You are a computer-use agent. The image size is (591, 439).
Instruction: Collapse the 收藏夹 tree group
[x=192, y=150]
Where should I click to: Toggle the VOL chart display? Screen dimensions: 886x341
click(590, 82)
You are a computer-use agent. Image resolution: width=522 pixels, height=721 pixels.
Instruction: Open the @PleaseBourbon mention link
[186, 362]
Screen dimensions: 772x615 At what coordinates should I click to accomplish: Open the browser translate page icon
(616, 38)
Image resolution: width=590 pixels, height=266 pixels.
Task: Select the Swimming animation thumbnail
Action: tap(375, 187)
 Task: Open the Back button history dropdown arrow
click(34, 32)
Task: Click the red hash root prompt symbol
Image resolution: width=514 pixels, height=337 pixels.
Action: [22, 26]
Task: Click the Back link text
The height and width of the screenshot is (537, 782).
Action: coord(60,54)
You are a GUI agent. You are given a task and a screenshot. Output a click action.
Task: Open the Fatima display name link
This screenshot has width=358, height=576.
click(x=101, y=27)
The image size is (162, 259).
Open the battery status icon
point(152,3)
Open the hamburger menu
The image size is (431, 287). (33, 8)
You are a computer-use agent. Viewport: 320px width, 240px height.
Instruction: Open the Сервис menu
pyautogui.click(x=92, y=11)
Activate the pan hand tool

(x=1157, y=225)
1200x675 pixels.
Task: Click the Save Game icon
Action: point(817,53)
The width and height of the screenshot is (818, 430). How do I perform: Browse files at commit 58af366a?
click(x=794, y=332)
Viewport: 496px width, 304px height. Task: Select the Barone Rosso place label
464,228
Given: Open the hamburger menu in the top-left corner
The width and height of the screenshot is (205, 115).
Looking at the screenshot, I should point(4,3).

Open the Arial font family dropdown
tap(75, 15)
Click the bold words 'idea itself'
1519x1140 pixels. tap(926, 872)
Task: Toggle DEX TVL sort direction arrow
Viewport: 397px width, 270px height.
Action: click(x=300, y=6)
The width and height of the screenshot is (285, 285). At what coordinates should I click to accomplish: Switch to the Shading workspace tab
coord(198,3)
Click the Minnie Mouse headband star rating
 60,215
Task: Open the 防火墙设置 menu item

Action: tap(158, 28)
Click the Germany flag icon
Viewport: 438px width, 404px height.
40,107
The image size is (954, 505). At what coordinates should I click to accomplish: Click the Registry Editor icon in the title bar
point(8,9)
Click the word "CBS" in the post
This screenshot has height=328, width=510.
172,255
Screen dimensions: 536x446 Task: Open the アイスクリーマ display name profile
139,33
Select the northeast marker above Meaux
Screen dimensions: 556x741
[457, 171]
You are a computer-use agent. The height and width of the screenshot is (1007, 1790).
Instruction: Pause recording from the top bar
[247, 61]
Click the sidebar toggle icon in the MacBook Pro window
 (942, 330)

*Set problem:*
Gather every line of the records above that contains the word "Select", and copy each one. Case counts, so a line matches only if the capitalization agrees.

*Worked answer:*
Task: Select the Swimming animation thumbnail
Viewport: 496px width, 304px height. Task: Select the Barone Rosso place label
Select the northeast marker above Meaux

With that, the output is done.